Segment Start: Excerpted records

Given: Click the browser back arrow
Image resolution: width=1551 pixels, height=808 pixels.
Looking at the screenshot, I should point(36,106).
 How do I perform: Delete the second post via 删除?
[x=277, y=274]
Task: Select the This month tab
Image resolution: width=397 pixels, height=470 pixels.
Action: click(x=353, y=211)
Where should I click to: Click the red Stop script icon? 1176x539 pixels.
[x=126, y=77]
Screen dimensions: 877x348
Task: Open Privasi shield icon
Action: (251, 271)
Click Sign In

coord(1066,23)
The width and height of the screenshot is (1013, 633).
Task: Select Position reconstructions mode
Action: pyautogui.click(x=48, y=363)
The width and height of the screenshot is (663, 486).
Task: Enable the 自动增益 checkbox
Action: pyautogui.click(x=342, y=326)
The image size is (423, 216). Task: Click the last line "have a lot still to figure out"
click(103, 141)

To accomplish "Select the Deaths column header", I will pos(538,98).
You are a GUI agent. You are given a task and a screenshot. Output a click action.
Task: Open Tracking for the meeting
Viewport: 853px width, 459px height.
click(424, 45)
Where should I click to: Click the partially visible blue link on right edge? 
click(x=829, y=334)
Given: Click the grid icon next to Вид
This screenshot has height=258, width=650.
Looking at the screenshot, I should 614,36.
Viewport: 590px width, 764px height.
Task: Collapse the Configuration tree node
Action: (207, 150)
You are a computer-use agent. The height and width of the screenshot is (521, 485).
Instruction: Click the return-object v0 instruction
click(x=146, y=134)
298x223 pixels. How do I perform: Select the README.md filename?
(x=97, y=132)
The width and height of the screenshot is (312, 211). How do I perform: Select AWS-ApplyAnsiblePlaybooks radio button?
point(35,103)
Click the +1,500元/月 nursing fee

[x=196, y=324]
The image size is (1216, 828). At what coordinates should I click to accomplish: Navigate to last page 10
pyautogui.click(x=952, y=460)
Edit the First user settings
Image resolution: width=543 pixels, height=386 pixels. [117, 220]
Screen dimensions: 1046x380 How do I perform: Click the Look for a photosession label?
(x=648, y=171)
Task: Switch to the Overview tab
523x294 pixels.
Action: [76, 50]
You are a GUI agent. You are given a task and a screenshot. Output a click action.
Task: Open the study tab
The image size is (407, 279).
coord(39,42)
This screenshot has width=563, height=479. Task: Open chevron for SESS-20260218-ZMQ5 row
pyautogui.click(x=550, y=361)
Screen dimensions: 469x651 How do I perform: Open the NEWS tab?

Segment End: Excerpted records

The required output is the line holding "Task: Open the study tab" plus every line after it in the data, reproduced exactly.

▸ Written response
Task: Open the study tab
The image size is (407, 279).
coord(39,42)
This screenshot has width=563, height=479. Task: Open chevron for SESS-20260218-ZMQ5 row
pyautogui.click(x=550, y=361)
Screen dimensions: 469x651 How do I perform: Open the NEWS tab?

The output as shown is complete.